58. In light of the allowances I have suggested there will need to be changes to the schedule of figures in appendix C to the plaintiff’s schedule of damages. The schedule, re-cast, is as follows:
Period Description No. of hours per week Cost per hour Applicable multiplier Total November 2010 to November 2024 Lawn mowing, heavy cleaning, washing cars, gardening, shopping and property maintenance 4 $24.64 598.2 $58,959November 2019 to May 2024 Personal care and assistance 10.5 $24.64 (219 x .766) $43,401Last six months of life in 2024 Personal care and assistance 168 $24.64 (26 x .671) $72,218 $174,578
59. At the end of Mr Semmler’s submissions, Mr Sharpe submitted that the plaintiff had claimed the maximum hourly rate in his schedule and inferentially submitted that I should not allow that rate as there would be different rates for cleaners and other people. Counsel then disputed whether the legislation provided a maximum rate as Mr Sharpe submitted or a prescribed rate as Mr Semmler submitted. It does not matter. In my experience, whether the rate be a maximum or a prescribed one, it is a rate that has always been used in calculating damages for gratuitous care. In any event, if a defendant wishes to suggest that a court or tribunal ought to adopt a different rate, it ought to introduce evidence as to relevant available rates. The appropriate commercial rate is not something that is so well known and notorious that I ought to take judicial notice of it. My experience is that providers of commercial care offer rates that can be quite different for the same type of care.

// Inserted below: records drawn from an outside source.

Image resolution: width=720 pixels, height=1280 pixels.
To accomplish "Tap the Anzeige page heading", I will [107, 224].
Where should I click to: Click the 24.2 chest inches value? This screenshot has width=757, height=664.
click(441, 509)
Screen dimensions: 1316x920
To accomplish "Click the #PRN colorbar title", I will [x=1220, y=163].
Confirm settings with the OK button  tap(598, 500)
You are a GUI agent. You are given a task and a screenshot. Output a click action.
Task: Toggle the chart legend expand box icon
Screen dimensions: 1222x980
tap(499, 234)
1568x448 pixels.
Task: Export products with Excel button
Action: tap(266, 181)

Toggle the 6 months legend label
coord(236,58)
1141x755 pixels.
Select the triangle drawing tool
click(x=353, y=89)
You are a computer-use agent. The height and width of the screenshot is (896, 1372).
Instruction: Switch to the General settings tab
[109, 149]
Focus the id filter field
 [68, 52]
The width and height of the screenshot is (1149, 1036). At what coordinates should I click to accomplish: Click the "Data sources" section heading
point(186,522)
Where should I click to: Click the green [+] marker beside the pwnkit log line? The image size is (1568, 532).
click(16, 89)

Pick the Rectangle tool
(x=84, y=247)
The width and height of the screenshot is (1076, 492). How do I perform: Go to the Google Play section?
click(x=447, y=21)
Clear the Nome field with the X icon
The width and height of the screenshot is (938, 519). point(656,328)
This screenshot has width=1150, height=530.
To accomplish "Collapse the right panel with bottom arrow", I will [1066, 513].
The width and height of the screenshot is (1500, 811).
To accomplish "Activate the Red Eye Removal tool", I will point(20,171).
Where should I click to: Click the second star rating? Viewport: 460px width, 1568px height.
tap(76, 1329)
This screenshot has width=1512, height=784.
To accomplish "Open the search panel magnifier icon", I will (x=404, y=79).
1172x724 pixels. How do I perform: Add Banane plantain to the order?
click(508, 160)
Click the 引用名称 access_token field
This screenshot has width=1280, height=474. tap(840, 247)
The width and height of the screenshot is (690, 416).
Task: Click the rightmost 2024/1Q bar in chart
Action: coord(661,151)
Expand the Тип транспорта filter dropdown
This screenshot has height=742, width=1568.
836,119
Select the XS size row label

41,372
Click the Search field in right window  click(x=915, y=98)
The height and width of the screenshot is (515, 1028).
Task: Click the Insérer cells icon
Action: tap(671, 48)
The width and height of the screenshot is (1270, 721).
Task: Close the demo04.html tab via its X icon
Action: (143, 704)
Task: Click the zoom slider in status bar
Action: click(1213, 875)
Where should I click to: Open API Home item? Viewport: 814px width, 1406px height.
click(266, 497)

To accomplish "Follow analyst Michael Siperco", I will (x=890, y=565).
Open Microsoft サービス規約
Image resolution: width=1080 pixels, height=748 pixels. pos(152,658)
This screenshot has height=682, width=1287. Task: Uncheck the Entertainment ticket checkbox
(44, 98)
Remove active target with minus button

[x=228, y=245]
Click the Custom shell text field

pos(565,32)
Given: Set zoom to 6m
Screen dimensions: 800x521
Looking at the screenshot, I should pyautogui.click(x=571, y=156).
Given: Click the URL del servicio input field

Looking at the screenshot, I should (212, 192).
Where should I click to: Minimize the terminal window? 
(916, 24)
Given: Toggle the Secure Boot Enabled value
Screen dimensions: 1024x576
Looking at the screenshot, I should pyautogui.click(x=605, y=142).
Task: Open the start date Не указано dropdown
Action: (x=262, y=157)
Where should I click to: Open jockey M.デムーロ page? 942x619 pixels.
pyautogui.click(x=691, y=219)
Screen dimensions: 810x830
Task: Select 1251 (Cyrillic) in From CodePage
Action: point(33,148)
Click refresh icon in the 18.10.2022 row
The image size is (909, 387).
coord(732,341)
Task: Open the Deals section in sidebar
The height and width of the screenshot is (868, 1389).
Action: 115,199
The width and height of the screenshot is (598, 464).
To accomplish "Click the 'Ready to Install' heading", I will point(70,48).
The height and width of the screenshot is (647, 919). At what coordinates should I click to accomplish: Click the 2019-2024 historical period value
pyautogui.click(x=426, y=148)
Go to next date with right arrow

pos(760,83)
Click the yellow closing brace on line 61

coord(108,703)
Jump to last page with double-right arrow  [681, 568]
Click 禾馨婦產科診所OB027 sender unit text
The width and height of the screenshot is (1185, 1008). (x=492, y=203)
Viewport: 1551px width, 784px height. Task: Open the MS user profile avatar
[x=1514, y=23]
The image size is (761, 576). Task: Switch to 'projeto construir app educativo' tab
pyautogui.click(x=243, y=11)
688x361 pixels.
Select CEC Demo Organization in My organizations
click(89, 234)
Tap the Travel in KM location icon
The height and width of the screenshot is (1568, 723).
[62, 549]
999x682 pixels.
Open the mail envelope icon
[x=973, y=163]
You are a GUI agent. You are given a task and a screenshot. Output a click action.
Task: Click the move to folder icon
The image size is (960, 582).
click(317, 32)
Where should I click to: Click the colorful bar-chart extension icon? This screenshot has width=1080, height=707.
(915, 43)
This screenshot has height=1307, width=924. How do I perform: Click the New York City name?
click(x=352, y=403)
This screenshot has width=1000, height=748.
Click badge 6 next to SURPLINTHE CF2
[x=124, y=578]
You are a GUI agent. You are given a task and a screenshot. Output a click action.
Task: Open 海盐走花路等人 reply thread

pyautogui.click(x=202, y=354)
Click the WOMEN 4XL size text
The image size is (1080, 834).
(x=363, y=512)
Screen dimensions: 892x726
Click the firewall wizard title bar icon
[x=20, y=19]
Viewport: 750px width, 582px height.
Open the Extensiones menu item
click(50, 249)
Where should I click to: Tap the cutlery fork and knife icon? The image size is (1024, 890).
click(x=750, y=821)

I allow the rate claimed by the plaintiff.
60. Summary of figures
General damages, $150,000.00
Interest on general damages, $10,000.00
Loss of expectation of life, $4,000.00
Past Griffiths v Kerkemeyer, $14,943.24
Interest on Past Griffiths v Kerkemeyer, $901.95
Future Griffiths v Kerkemeyer, $174,578.00
Total, $354,423.19
Provisional damages
61. The plaintiff claims provisional damages for the condition of asbestosis. He seeks an order that he may claim further damages should he develop any of the following conditions:
(a) asbestos related pleural disease;
(b) asbestos related lung cancer;
(c) pleural mesothelioma;
(d) peritoneal mesothelioma;
(e) asbestos induced carcinoma of any other organ.
62. There is evidence of a chance that the plaintiff will, as a result of the defendant’s breach of duty, develop another dust related condition. Accordingly, s 11A of the Dust Diseases Tribunal Act 1989 is satisfied and the plaintiff is entitled to provisional damages. The damages I award the plaintiff are awarded on the assumption that he will not develop another dust-related condition.
Orders
63. There will be a verdict and judgment for the plaintiff for provisional damages in the sum of $354,423.19.
64. I specify that the dust-related conditions in respect of which an award of further damages may be made are:
(a) asbestos related pleural disease;
(b) asbestos related lung cancer;
(c) pleural mesothelioma;
(d) peritoneal mesothelioma;
(e) asbestos induced carcinoma of any other organ.
65. Some submissions were made as to costs. I shall consider those submissions in awarding costs. I make no order for costs at this stage as there may be some further submissions to be made as to costs in light of the result. I grant the parties leave to provide written submissions as to costs within seven days.